• ACTION ITEM:
The entries below should be written out again exactly as they stand.

• SOURCE INFORMATION:
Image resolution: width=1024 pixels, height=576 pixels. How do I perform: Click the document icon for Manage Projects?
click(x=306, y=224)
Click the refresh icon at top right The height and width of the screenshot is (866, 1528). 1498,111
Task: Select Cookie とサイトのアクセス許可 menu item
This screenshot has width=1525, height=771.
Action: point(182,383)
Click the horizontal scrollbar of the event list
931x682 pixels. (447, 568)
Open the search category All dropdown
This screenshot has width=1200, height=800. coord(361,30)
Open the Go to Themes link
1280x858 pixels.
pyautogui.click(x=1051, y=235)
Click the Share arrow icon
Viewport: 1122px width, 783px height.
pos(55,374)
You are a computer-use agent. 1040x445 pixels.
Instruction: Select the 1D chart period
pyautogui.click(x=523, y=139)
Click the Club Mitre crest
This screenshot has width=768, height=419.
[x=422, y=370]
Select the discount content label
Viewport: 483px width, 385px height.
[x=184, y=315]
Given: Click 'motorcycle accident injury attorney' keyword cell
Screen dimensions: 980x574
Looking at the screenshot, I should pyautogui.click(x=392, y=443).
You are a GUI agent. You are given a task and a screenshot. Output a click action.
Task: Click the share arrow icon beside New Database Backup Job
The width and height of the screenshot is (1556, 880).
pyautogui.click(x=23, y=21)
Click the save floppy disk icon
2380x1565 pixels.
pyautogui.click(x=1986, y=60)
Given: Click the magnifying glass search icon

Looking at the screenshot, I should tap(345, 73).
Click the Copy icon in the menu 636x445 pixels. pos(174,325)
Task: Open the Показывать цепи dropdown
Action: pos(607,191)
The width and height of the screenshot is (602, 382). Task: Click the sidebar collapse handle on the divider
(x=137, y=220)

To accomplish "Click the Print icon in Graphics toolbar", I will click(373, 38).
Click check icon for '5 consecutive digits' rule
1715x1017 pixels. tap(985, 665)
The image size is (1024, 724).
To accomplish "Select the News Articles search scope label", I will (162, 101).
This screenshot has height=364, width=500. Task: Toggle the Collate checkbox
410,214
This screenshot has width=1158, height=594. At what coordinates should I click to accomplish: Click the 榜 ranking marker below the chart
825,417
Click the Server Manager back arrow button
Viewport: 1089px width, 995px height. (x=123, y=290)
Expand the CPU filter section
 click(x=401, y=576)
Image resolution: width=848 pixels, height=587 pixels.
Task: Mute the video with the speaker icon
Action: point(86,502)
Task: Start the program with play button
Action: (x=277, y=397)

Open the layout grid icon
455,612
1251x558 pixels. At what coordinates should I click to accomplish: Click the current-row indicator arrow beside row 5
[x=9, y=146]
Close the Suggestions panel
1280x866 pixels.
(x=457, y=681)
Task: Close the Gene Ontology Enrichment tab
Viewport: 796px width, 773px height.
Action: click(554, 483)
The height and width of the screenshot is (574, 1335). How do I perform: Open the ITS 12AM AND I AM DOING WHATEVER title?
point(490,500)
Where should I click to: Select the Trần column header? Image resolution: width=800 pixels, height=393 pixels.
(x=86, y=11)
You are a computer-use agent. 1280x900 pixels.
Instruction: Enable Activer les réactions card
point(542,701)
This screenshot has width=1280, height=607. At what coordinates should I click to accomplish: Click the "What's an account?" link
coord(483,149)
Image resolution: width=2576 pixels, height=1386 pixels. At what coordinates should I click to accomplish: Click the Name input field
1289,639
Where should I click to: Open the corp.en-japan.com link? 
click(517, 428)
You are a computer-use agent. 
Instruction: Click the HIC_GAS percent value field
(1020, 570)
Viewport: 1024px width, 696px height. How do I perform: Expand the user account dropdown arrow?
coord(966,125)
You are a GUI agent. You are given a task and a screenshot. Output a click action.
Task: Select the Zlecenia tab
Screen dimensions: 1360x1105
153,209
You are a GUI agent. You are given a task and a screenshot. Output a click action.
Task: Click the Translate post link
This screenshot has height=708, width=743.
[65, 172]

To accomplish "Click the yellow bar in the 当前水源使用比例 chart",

• RESULT:
Image resolution: width=1024 pixels, height=576 pixels. How do I perform: Click the document icon for Manage Projects?
click(x=306, y=224)
Click the refresh icon at top right The height and width of the screenshot is (866, 1528). 1498,111
Task: Select Cookie とサイトのアクセス許可 menu item
This screenshot has width=1525, height=771.
Action: point(182,383)
Click the horizontal scrollbar of the event list
931x682 pixels. (447, 568)
Open the search category All dropdown
This screenshot has width=1200, height=800. coord(361,30)
Open the Go to Themes link
1280x858 pixels.
pyautogui.click(x=1051, y=235)
Click the Share arrow icon
Viewport: 1122px width, 783px height.
pos(55,374)
You are a computer-use agent. 1040x445 pixels.
Instruction: Select the 1D chart period
pyautogui.click(x=523, y=139)
Click the Club Mitre crest
This screenshot has width=768, height=419.
[x=422, y=370]
Select the discount content label
Viewport: 483px width, 385px height.
[x=184, y=315]
Given: Click 'motorcycle accident injury attorney' keyword cell
Screen dimensions: 980x574
Looking at the screenshot, I should pyautogui.click(x=392, y=443).
You are a GUI agent. You are given a task and a screenshot. Output a click action.
Task: Click the share arrow icon beside New Database Backup Job
The width and height of the screenshot is (1556, 880).
pyautogui.click(x=23, y=21)
Click the save floppy disk icon
2380x1565 pixels.
pyautogui.click(x=1986, y=60)
Given: Click the magnifying glass search icon

Looking at the screenshot, I should tap(345, 73).
Click the Copy icon in the menu 636x445 pixels. pos(174,325)
Task: Open the Показывать цепи dropdown
Action: pos(607,191)
The width and height of the screenshot is (602, 382). Task: Click the sidebar collapse handle on the divider
(x=137, y=220)

To accomplish "Click the Print icon in Graphics toolbar", I will click(373, 38).
Click check icon for '5 consecutive digits' rule
1715x1017 pixels. tap(985, 665)
The image size is (1024, 724).
To accomplish "Select the News Articles search scope label", I will (162, 101).
This screenshot has height=364, width=500. Task: Toggle the Collate checkbox
410,214
This screenshot has width=1158, height=594. At what coordinates should I click to accomplish: Click the 榜 ranking marker below the chart
825,417
Click the Server Manager back arrow button
Viewport: 1089px width, 995px height. (x=123, y=290)
Expand the CPU filter section
 click(x=401, y=576)
Image resolution: width=848 pixels, height=587 pixels.
Task: Mute the video with the speaker icon
Action: point(86,502)
Task: Start the program with play button
Action: (x=277, y=397)

Open the layout grid icon
455,612
1251x558 pixels. At what coordinates should I click to accomplish: Click the current-row indicator arrow beside row 5
[x=9, y=146]
Close the Suggestions panel
1280x866 pixels.
(x=457, y=681)
Task: Close the Gene Ontology Enrichment tab
Viewport: 796px width, 773px height.
Action: click(554, 483)
The height and width of the screenshot is (574, 1335). How do I perform: Open the ITS 12AM AND I AM DOING WHATEVER title?
point(490,500)
Where should I click to: Select the Trần column header? Image resolution: width=800 pixels, height=393 pixels.
(x=86, y=11)
You are a computer-use agent. 1280x900 pixels.
Instruction: Enable Activer les réactions card
point(542,701)
This screenshot has width=1280, height=607. At what coordinates should I click to accomplish: Click the "What's an account?" link
coord(483,149)
Image resolution: width=2576 pixels, height=1386 pixels. At what coordinates should I click to accomplish: Click the Name input field
1289,639
Where should I click to: Open the corp.en-japan.com link? 
click(517, 428)
You are a computer-use agent. 
Instruction: Click the HIC_GAS percent value field
(1020, 570)
Viewport: 1024px width, 696px height. How do I perform: Expand the user account dropdown arrow?
coord(966,125)
You are a GUI agent. You are given a task and a screenshot. Output a click action.
Task: Select the Zlecenia tab
Screen dimensions: 1360x1105
153,209
You are a GUI agent. You are given a task and a screenshot. Output a click action.
Task: Click the Translate post link
This screenshot has height=708, width=743.
[65, 172]

To accomplish "Click the yellow bar in the 当前水源使用比例 chart",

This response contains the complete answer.